Extracted entries START

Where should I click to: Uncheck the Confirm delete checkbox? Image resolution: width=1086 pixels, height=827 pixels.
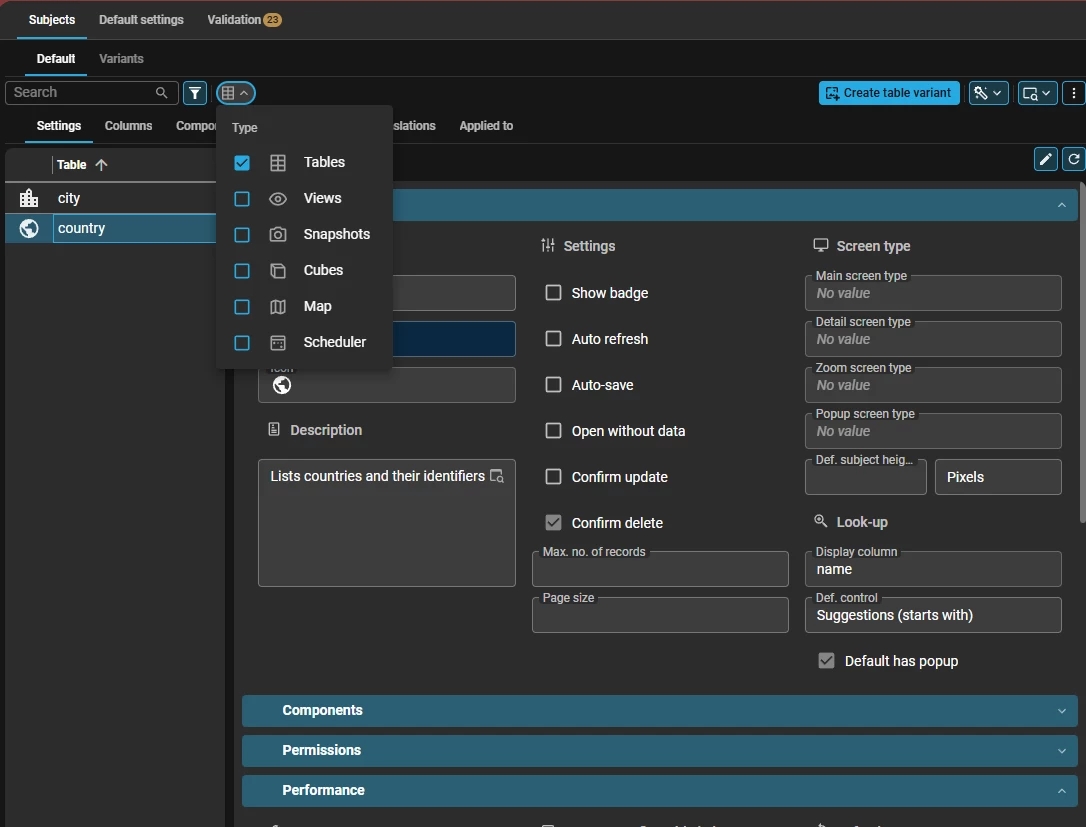(553, 523)
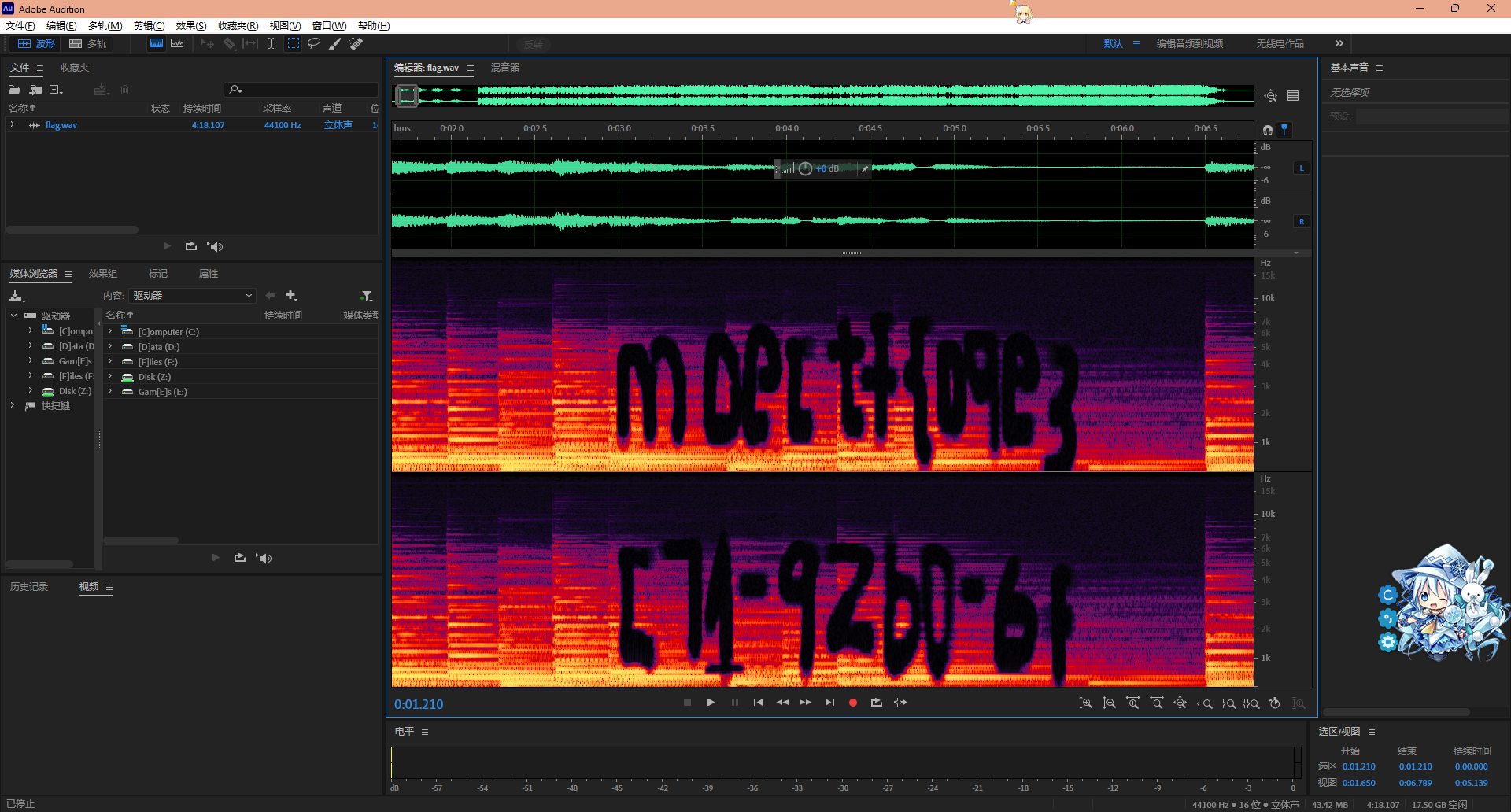This screenshot has height=812, width=1511.
Task: Toggle the right channel R button
Action: click(x=1302, y=221)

Extracted entries END

• **Aim of the exercise**: A precise copy of each record, with the images removed, should be output.

• **Answer section**:
Where should I click to: Uncheck the Confirm delete checkbox? Image resolution: width=1086 pixels, height=827 pixels.
(553, 523)
This screenshot has height=812, width=1511.
Task: Toggle the right channel R button
Action: click(x=1302, y=221)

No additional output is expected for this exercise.